Comment 3 Sasha Neftin 2021-06-22 06:06:07 UTC
I do not saw any problem with our TGL platforms. I also do not understand how this related to the ULP. Looks your system loss PHY access somehow.
Comment 4 Michael 2021-06-22 16:42:16 UTC
(In reply to Sasha Neftin from comment #3)
> I do not saw any problem with our TGL platforms. I also do not understand
> how this related to the ULP. Looks your system loss PHY access somehow.

Yes but it loses it consistently only when this patch is included in every kernel version, and reverting the patch fixes the problem with the NIC.

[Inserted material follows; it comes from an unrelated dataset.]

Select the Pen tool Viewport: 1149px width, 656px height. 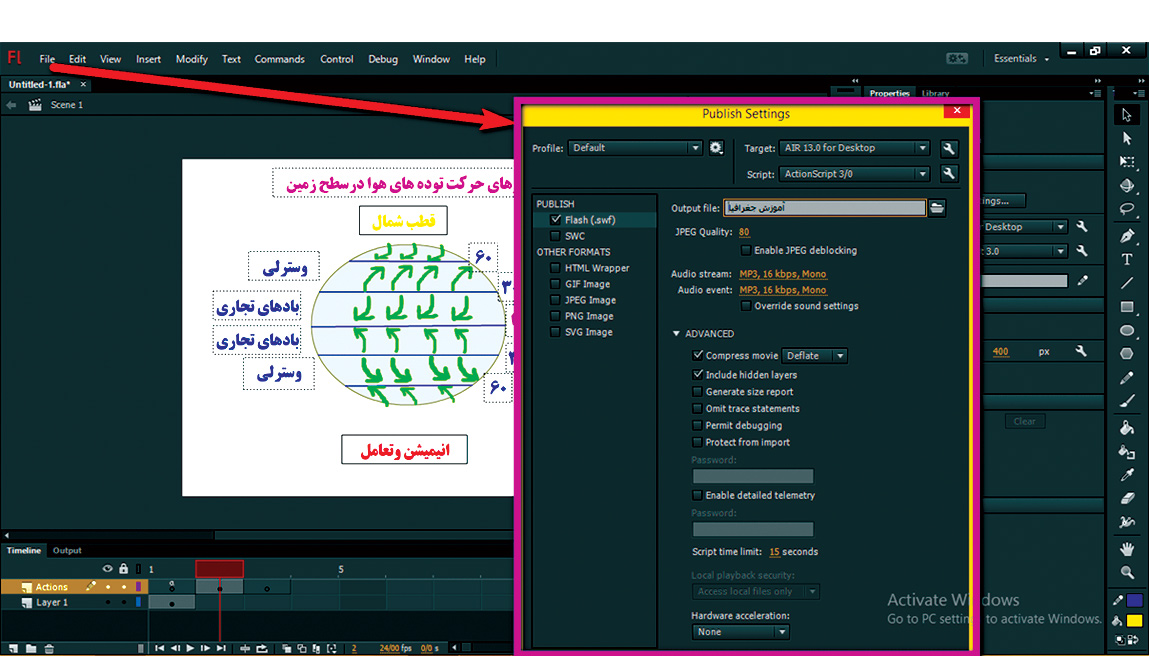click(1127, 236)
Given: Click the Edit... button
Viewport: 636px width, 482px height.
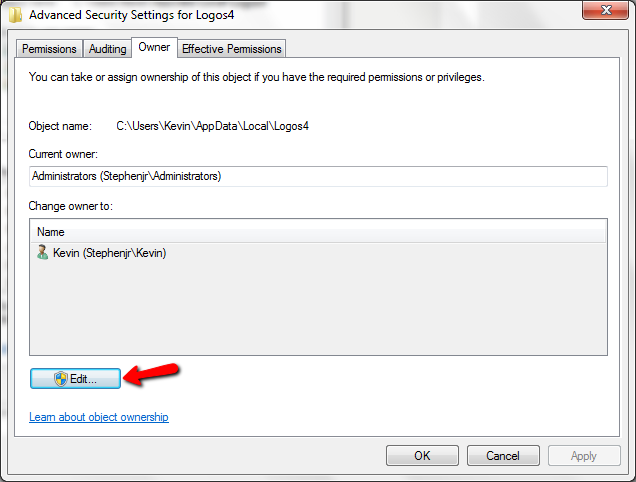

There's a discussion via e-mail with a bunch of folks (Rafael J. Wysocki & Bjorn Helgaas) who I think are looking to revert the PCI commit [4514d991d992 ("PCI: PM: Do not read power state in pci_enable_device_flags()")] noted in the comment.

Maybe it's something with this Lenovo system itself, but irrespective that patch appears to not be without consequence in some systems.